Notícias
Brazil raises hopes of Doha deal next year (Financial Times, 19.03.2004)
Guy de Jonquières
Brazil, leader of the Group of 20 developing countries pressing for farm trade reforms, yesterday voiced cautious optimism that a deal could be reached this summer that would enable the Doha global trade talks to be concluded next year. Celso Amorim, Foreign Minister, said in an interview with the FT that he was encouraged by signs that the US was becoming more flexible about cutting its domestic farm support and that the European Union could be persuaded to eliminate its agricultural export subsidies. He said Pascal Lamy, the EU trade commissioner, had already signaled he was ready to agree to end such subsidies, and the challenge now was to get Brussels to do so “without actually saying so”.
Mr. Amorim indicated that the G-20, formed just before last September’s failed World Trade Organization meeting in Cancún, Mexico, was prepared to soften its demands that Japan and other agricultural protectionists open their markets if a deal was reached on subsidies. “I see a way forward. You don’t have to be a maximalist on all pillars, provided you get the most substantive things,” he said. However, if Japan refused to open its agricultural market, it should compensate its trade partners with concessions in other areas. Mr. Amorim said it was “not impossible” for WTO members to agree a broad negotiating framework for the Doha talks by July “and then finish after the American elections. Not immediately – in six months’ time or something.” He was not worried by the protectionist rhetoric surfacing during the US presidential election campaign, saying history showed sitting presidents were more positive than candidates about trade. However, he expressed concern about waning enthusiasm in Congress for new trade deals. It was likely Congress would reject an agreement on a Free Trade Area of the Americas (FTAA), even if Brazil accepted all the US negotiating demands and dropped its own.

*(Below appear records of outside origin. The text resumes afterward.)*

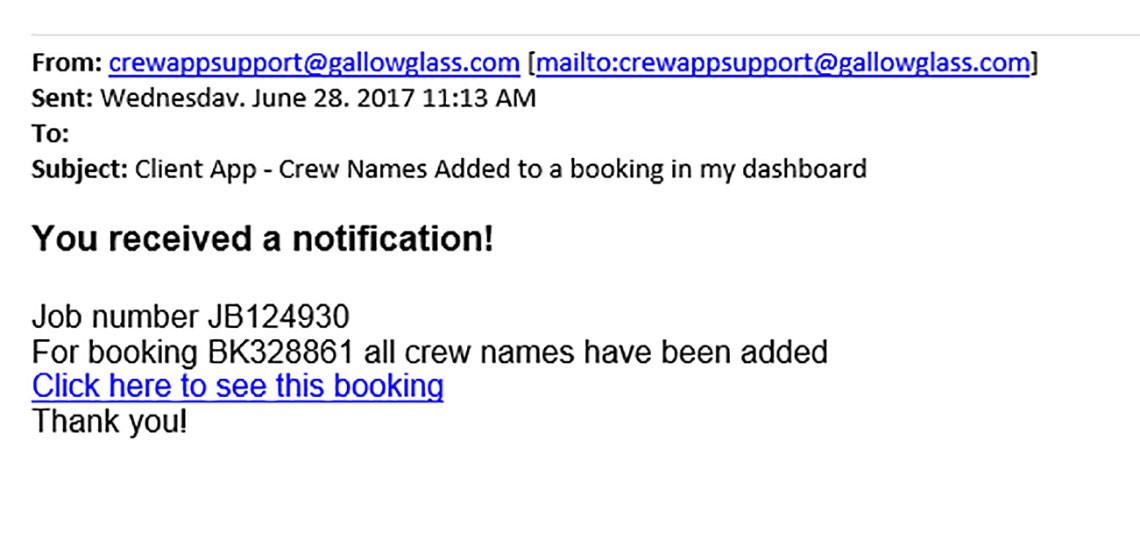
Task: Click the sender crewappsupport@gallowglass.com link
Action: (314, 64)
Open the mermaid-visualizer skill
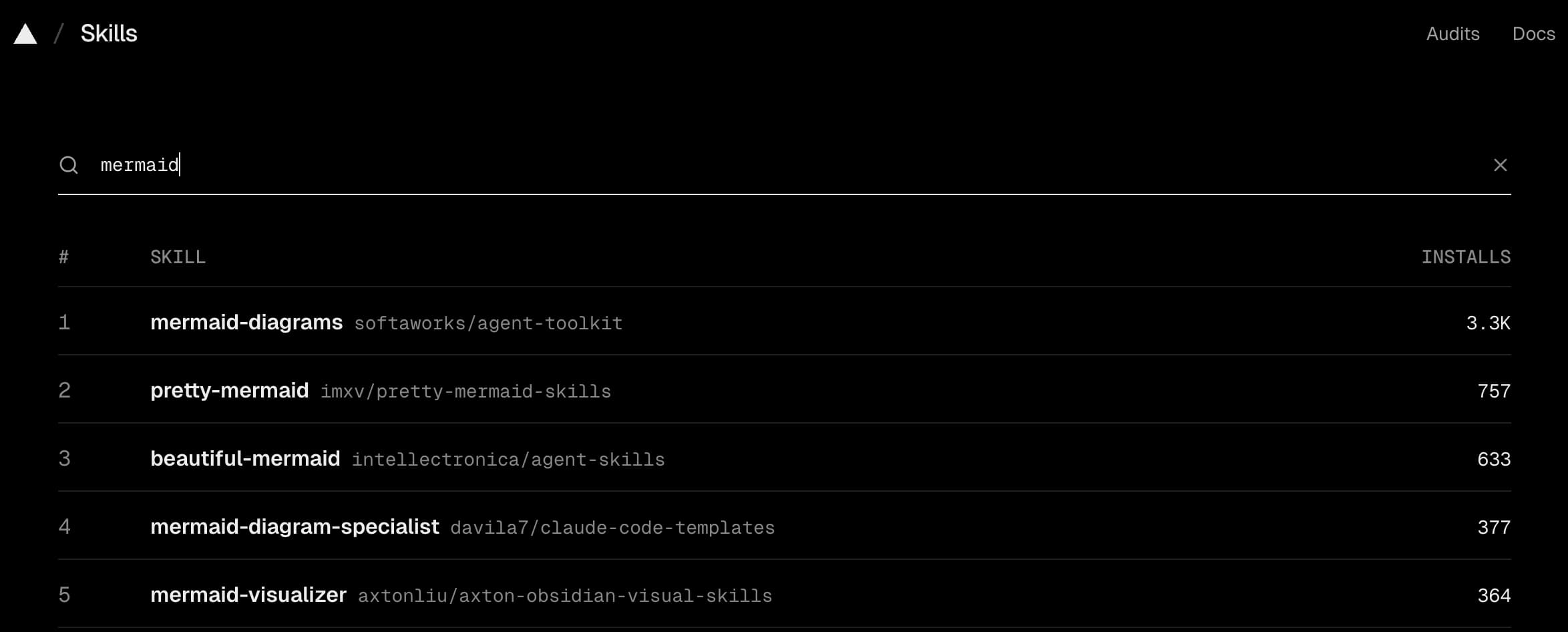 coord(248,595)
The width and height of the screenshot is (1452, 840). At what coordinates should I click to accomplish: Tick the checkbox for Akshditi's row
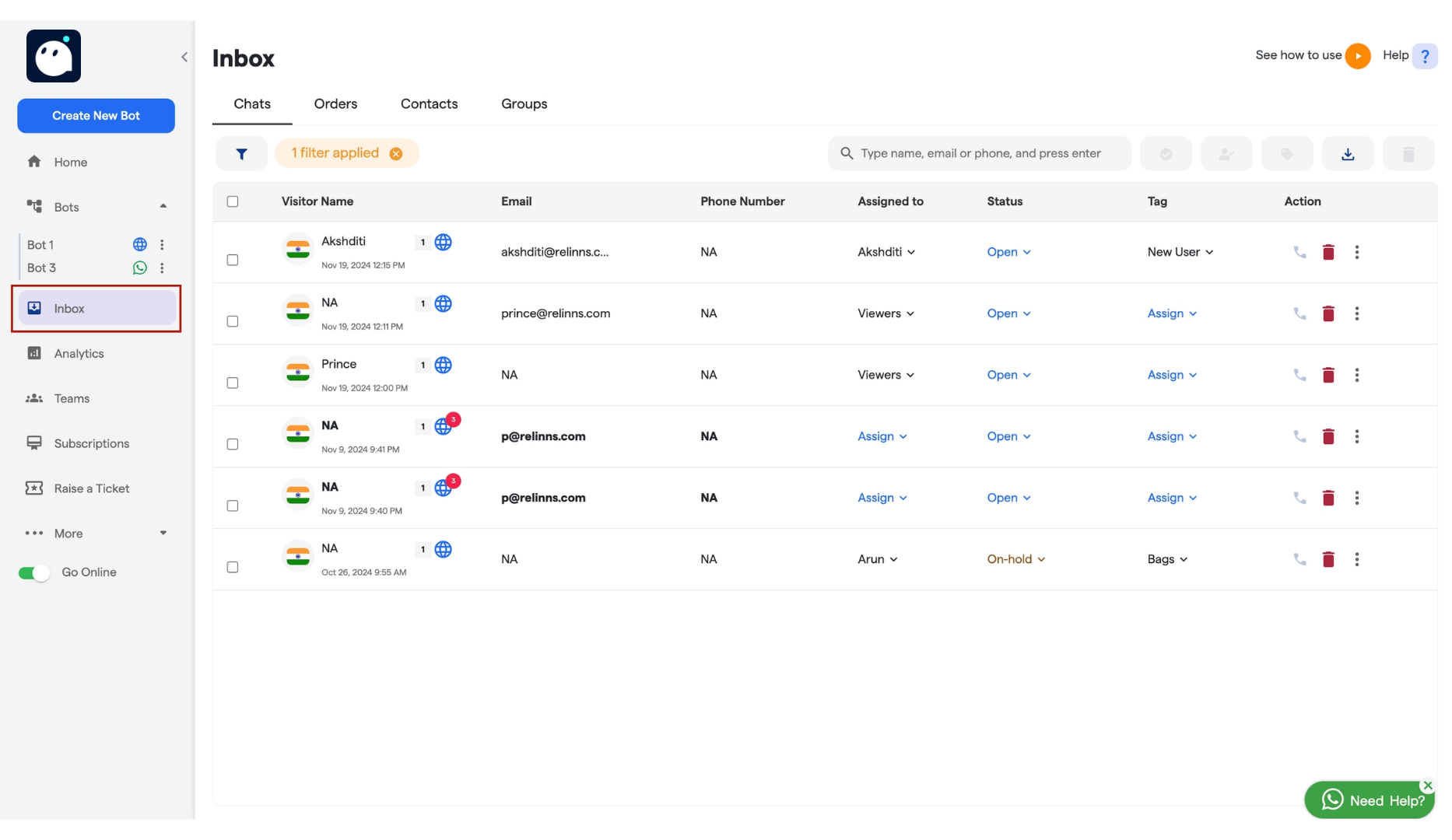[233, 260]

The Brazilian Minister criticized Washington’s approach to the troubled FTAA talks, saying it was resisting pressure to remove its own trade barriers, which kept its market closed to every product of interest to Brazil. “The FTAAis not really about free trade. If you concentrate on free trade, we are bigger free traders than the US”, he said. Nonetheless, he believed an agreement would still be worthwhile, although “I do not believe we can get much [from the US]”.
In contrast to Brazil’s difficulties with the US in the FTAA talks, Mr. Amorim said “a lot of progress” had been made in talks on a bilateral trade agreement between the EU and the four-nation MERCOSUR customs union, led by Brazil. Nonetheless, both sides needed to recognize that an eventual agreement would not contain everything they wanted and its terms would be “to some extent limited”.
Mr. Amorim insisted the G-20 would remain a pivotal force in world trade talks. He believed its membership, which at one point fell to only 14, would increase from 19 currently to as many as 24 as WTO negotiations became more serious. He also said Brazil and India were close to concluding the first stage of a bilateral trade agreement that would be a stepping stone towards an eventual free trade area that would also include SouthAfrica. The European Union wants an agreement to help take the Doha talks forward, but is afraid of being the only one to cut its handouts for farm exports, Reuters reports from Brussels.